**Problema planteado a**
¿Cuántos kilómetros tiene la cronoescalada que, según el pasaje, asciende al Peyresourde para terminar en Peyragudes?

**Pasaje**
• • • • • • •
Es un Tour rico en historia, no cabe duda. Lille recuerda a Chris Boardman en el prólogo que dio salida al cuarto Tour de Induráin (salmo 4-1). La curiosidad señala que 1994 trajo a nuestras vidas el final en Hautacam, la montaña en la que el navarro se exhibió ante los Festina y en 1996 sufrió a los Telekom. Nos recuerda a Javier Otxoa y también, por qué no, a Piepoli y Cobo. Qué decir de Superbagnéres, con la imagen en la retina de Hinault, escapado desde el Tourmalet en un calco de la propuesta para 2025, hundiéndose ante LeMond en 1986 o los ataques desesperados de Perico en 1989 para despegarse de los rivales y de los fantasmas de Luxemburgo. Tarangu y Bahamontes pusieron la bandera aquí. Federico, en cronoescalada, que esta vez cambia de valle y asciende al Peyresourde por su lado rectilíneo para culminar en Peyragudes. Desde que Octave Lapize lo coronara en 1910, primera vez que se sube en formato cronometrado. 11 kilómetros que son casi un prólogo, podían otorgar el primer maillot amarillo. Bien que regrese, después de 20 años, la cronoescalada. Pero, ¿así? ¿No había otro puerto? ¿No había otra cara? "Si tuviese otra, no iría con esta puesta", que diría el gran Mariano Delgado.
• • • • • • •
**Filas proporcionadas**
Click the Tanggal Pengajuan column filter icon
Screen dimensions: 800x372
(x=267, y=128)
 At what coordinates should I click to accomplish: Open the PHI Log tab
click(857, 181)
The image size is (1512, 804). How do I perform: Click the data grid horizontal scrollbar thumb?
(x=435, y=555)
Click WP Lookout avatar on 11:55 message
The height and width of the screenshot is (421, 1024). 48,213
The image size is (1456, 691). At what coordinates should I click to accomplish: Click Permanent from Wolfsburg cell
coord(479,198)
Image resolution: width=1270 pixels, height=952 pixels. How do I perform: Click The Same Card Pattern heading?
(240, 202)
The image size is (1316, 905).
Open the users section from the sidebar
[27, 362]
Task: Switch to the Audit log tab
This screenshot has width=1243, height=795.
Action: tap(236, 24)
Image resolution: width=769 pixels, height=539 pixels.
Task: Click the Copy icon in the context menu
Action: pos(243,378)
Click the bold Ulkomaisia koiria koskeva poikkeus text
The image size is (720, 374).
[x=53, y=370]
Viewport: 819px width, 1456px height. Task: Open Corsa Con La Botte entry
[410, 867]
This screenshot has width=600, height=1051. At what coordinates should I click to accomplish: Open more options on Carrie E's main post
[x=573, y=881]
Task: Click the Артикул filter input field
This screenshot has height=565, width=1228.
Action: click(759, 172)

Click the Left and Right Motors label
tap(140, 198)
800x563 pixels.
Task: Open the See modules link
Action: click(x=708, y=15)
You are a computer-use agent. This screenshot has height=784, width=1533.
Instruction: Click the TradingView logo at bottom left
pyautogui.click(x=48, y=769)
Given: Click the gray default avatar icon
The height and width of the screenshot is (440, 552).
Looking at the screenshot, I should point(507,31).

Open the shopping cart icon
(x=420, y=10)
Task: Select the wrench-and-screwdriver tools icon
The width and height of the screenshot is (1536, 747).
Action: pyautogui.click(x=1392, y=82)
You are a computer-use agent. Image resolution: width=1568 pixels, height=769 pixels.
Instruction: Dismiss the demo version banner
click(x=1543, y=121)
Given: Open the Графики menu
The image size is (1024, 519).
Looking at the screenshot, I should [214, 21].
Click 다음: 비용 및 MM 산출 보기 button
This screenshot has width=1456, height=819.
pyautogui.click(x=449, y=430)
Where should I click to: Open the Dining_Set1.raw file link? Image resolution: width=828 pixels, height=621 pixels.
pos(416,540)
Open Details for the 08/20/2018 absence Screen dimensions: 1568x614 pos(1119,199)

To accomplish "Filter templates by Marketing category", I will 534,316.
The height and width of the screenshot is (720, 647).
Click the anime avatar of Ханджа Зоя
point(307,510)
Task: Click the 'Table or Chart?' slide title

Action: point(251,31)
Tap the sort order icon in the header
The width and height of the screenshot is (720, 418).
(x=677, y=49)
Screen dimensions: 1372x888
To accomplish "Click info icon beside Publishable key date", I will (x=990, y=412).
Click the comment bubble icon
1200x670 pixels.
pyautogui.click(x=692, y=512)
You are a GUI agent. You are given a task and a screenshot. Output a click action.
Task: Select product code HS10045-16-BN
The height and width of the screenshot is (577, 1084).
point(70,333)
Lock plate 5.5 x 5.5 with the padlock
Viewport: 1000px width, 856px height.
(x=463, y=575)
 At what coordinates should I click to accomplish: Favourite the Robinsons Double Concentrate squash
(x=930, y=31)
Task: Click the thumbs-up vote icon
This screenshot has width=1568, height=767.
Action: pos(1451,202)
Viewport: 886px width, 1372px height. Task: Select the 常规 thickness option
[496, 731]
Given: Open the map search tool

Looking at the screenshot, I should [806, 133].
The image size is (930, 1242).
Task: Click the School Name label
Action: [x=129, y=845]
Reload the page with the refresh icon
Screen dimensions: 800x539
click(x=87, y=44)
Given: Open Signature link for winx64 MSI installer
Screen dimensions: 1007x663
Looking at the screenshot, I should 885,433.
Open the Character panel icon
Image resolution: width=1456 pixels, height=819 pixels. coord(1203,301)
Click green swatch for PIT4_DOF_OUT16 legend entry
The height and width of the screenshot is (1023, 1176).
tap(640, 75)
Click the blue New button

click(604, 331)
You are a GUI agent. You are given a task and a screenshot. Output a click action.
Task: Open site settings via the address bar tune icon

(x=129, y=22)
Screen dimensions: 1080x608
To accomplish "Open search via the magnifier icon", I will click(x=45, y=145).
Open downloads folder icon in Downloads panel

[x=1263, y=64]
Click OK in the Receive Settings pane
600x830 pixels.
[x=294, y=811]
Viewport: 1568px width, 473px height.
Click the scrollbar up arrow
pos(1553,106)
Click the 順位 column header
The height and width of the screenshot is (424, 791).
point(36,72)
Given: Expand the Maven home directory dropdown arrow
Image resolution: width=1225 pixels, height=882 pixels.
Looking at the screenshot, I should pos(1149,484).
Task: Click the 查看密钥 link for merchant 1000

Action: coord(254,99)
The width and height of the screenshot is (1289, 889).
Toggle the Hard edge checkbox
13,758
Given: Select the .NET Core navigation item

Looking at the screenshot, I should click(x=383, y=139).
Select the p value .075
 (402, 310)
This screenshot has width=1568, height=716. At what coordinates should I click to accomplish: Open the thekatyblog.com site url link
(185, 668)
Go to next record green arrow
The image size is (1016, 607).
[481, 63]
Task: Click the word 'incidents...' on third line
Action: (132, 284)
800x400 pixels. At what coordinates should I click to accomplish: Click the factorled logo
• • • • • • •
**Problema planteado b**
Copia sin cambios el tramo de las filas que empieza en la línea que contiene "Task: Select the wrench-and-screwdriver" y acaba en la que contiene "(x=677, y=49)", incluidas ambas.

**Respuesta del ejercicio a**
11 kilómetros.

**Respuesta del ejercicio b**
Task: Select the wrench-and-screwdriver tools icon
The width and height of the screenshot is (1536, 747).
Action: pyautogui.click(x=1392, y=82)
You are a computer-use agent. Image resolution: width=1568 pixels, height=769 pixels.
Instruction: Dismiss the demo version banner
click(x=1543, y=121)
Given: Open the Графики menu
The image size is (1024, 519).
Looking at the screenshot, I should [214, 21].
Click 다음: 비용 및 MM 산출 보기 button
This screenshot has width=1456, height=819.
pyautogui.click(x=449, y=430)
Where should I click to: Open the Dining_Set1.raw file link? Image resolution: width=828 pixels, height=621 pixels.
pos(416,540)
Open Details for the 08/20/2018 absence Screen dimensions: 1568x614 pos(1119,199)

To accomplish "Filter templates by Marketing category", I will 534,316.
The height and width of the screenshot is (720, 647).
Click the anime avatar of Ханджа Зоя
point(307,510)
Task: Click the 'Table or Chart?' slide title

Action: point(251,31)
Tap the sort order icon in the header
The width and height of the screenshot is (720, 418).
(x=677, y=49)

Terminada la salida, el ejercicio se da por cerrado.